Most people will assume that this reaction is unfavorable and means that the cleaner living food meals don’t agree with their system. But this is not the case. The all-raw hydrating substances are just having a chemical reaction as they meet and help eliminate the acidic waste. This is why many people think that raw foods don’t agree with them when, in fact, it’s a temporary state of awakening the old matter in the intestine. The only way to help clean out the waste is to introduce these ultra-clean living foods (think of them like soap for the intestine), allow them to awaken and magnetize the waste, and then eliminate the awakened waste from the bowel. (You never want to awaken and then fail to release, as all great scientists know!)

If you understand these principles, you can use this knowledge to play with your food choices. For example, I love my goat cheese and dark chocolate, and I’ll enjoy them for several days in a row (with a raw salad and maybe some steamed veggies, but only after I’ve had my green lemonade that day)! I know that the cheese and chocolate, while not heinous, are imperfect, but I enjoy them. I also enjoy my all-raw meals. Currently, my favorite meal is to start with some just-in-season Honeycrisp apples, followed by a raw green salad with lemon and stevia, followed by my ultra-favorite banana-carob-alfalfa-sprout “milk shake” topped with shredded coconut.
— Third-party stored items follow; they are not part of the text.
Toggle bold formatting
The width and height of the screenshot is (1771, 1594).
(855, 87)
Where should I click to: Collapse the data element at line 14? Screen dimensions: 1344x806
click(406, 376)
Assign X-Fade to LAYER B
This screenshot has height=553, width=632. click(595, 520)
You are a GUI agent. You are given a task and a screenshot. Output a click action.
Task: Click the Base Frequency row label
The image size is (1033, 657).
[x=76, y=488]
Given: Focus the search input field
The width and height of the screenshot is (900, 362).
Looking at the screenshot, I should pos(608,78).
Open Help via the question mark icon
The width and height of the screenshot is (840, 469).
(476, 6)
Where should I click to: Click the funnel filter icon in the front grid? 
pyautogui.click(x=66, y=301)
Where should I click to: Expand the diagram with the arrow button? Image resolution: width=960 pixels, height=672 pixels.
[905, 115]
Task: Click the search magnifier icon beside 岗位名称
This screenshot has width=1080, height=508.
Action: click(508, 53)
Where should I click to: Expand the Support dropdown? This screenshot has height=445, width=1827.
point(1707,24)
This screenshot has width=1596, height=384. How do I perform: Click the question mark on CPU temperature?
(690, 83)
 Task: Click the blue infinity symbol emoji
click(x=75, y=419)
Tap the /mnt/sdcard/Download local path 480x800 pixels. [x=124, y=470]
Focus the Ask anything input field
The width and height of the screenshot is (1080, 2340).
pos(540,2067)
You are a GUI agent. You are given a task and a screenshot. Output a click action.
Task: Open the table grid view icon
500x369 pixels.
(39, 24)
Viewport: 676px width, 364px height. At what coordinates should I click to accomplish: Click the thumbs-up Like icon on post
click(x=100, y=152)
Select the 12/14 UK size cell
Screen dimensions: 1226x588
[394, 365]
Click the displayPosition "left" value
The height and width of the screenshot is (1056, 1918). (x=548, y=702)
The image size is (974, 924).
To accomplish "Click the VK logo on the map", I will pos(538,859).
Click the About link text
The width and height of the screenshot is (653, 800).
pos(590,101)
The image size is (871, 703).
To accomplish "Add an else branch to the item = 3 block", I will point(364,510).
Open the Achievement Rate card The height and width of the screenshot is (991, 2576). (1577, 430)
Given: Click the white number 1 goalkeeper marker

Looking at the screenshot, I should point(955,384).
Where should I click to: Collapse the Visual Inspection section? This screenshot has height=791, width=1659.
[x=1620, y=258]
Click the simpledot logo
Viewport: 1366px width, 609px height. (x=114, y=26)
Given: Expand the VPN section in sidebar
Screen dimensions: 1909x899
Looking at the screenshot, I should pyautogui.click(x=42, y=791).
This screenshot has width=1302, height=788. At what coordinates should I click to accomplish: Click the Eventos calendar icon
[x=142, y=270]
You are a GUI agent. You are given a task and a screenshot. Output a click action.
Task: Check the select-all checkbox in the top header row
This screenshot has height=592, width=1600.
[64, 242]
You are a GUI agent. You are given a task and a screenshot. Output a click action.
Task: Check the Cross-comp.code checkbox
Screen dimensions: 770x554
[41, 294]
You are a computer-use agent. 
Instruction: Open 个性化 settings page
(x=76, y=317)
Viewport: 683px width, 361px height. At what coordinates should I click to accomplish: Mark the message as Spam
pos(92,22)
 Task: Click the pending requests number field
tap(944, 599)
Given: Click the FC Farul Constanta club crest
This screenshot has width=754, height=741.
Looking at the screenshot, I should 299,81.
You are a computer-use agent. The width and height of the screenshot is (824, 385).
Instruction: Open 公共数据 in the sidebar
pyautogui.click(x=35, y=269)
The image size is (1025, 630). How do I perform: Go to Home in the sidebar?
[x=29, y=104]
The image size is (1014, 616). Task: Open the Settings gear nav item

This all-raw meal is going to create a bit of temporary expansion in my system when it hits the residue of anything impure (like the cheese and chocolate that didn’t fully leave; only water-containing fruits and vegetables, their juices, and young coconuts fully leave the body, and even that only occurs in a clean, microbially sound intestine). But am I going to freak out because of it? NO! I’m expecting it and using it as a “cleanup tool”—a tasty one at that! I’m doing it on purpose. I’m a scientist and I know exactly what I am doing in my intestinal petri dish. When the water-containing living-foods meal awakens anything sticky or acidic in the intestine, it hydrates it, magnetizes it up and out of the tissues, and carries it out of the body. Therefore, as soon as it leaves with the next morning’s bowel movement, I am better off, despite that temporary expansion.

Isn’t that cool?!

So let’s all keep our science caps on and consider the chemical reactions and the laws of motion as we make our meal choices. This way, we can use food and our food preferences as tools for our health, while understanding the various reactions occurring in the body. It’s really fun getting to know your body in this new way.